A partir del Cuaternario -2 millones de años hasta la actualidad- se depositaron los materiales sobre los del Mioceno dando a la llanura su aspecto actual.

El Mioceno en Barberà.

M.Crusafont y sus colaboradores excavando en Can Llobateres. Arxivo del ICP

M.Crusafont y sus colaboradores excavando en Can Llobateres. Arxivo del ICP

Barberà ha aportado -paleontológicamente hablando- importantes restos fósiles encontrados la zona de Can Llobateres, en la zona del Castell de Barberà, en Can Altimira y en Can Samion (Simeó).

El yacimiento de Can Llobateres fue descubierto en 1926 por Miquel Crusafont y Ramon Arquer durante la construcción de la carretera de Sabadell a Mollet. Las prospecciones iniciales, junto con los restos recuperados durante la explotación de una cantera de arcillas, condujeron a excavaciones sistemáticas a partir de 1958.

Mastodonte y Trilophodon angustidens

Mastodonte y Trilophodon angustidens

En Can Llobateres se localizó  parte de un Mastodonte, mamífero ya extinguido parecido actual elefante pero de mayor envergadura, también una mandíbula rinoceronte y varios huesos de un Trilophodon angustidens -animal también parecido al elefante.

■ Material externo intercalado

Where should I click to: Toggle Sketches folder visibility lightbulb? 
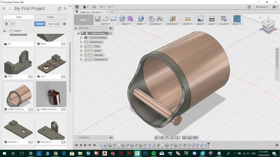coord(85,55)
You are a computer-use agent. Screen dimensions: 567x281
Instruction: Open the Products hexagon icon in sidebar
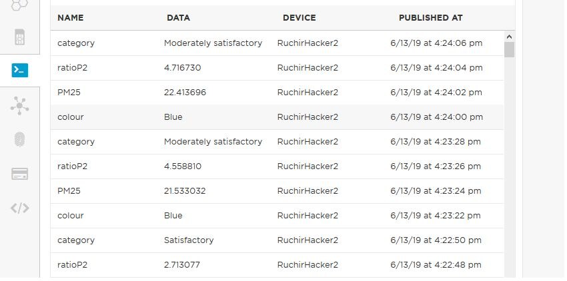pos(19,5)
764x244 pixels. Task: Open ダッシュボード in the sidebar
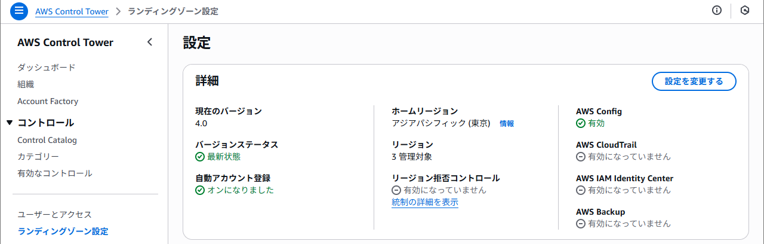coord(47,68)
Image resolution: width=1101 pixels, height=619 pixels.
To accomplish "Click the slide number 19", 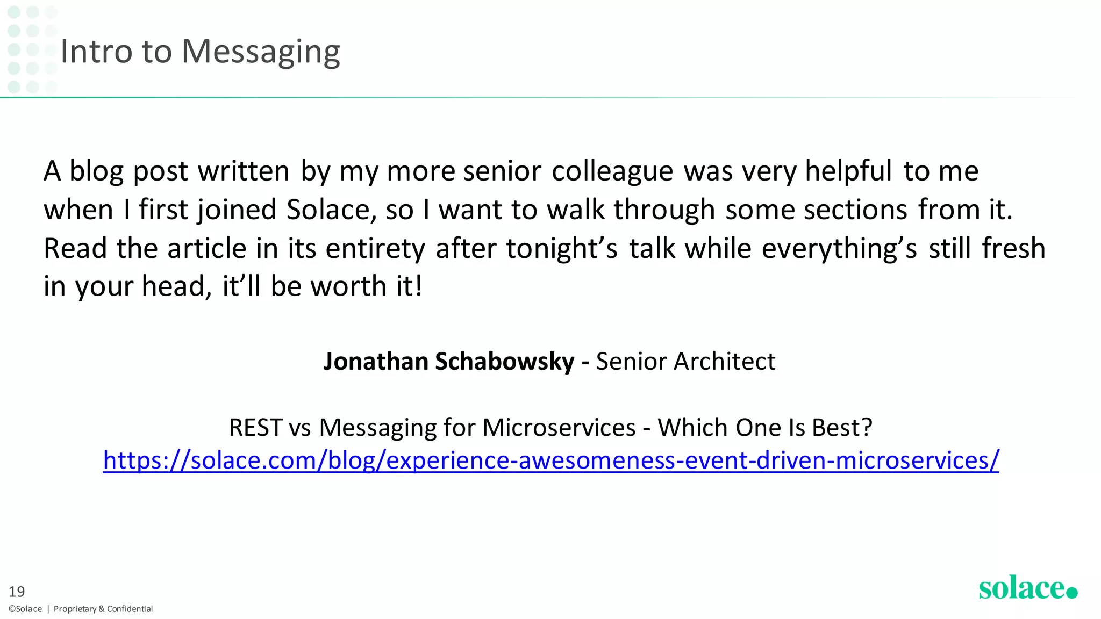I will pyautogui.click(x=17, y=592).
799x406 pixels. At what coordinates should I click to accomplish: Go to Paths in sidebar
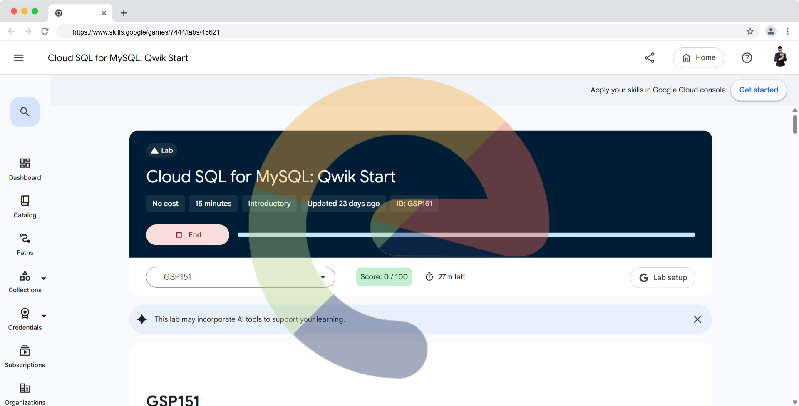25,244
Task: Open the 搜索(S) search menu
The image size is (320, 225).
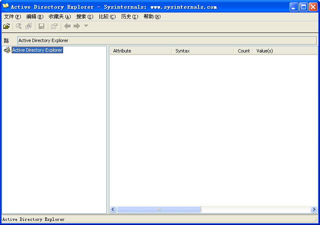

Pero el mayor descubrimiento en este yacimiento vino por medio de varios restos de tres primates parecidos al hombre con 12 millones de años de antigüedad, estos son el: Dryopitecus pivetaui, el Rahonapithecus sabadellensis y en el año 1990 los restos más completos del primate hominoideo Hispanopithecus laietanus –conocido popularmente como Jordi.

Dinotherium

Dinotherium

En la zona del Castell de Barberà se han encontrado fósiles de ciervos, de tortugas de agua dulce, de Hyotherium (animal parecido al jabalí), varios restos de Dinotherium (mamífero herbívoro de la familia del elefante) así como erizos y musarañas. Al igual que en Can Llobateres, aquí también aparecieron restos de primates, este en cuestión se trata de un pliopitécido de 11 millones de años considerado como “un nuevo género de primate en Catalunya” y haciendo honor a la población fue catalogado bajo el nombre de: Barberapithecus huerzeleri.

Restos fósiles de plantas y vegetación. Estas son de áreas pantanosas con carrizo, palmeras, helechos, lauráceas de hoja perenne y ficus arbóreos, típico de ambientes forestales húmedos(tropicales).

En Can Samion (Simeó) a inicios  de 1970 descubrieron varias tortugas de agua dulce del terciario (12 millones de años) con una medida de su caparazón de 60 cm de largo x 40 cm de ancho y 25 cm de grosor.

Además de estos importantes y ricos yacimientos también se obtuvieron fósiles en  las inmediaciones de la antigua zona deportiva de Barberà, el carrer Monturiol y en María Reverter.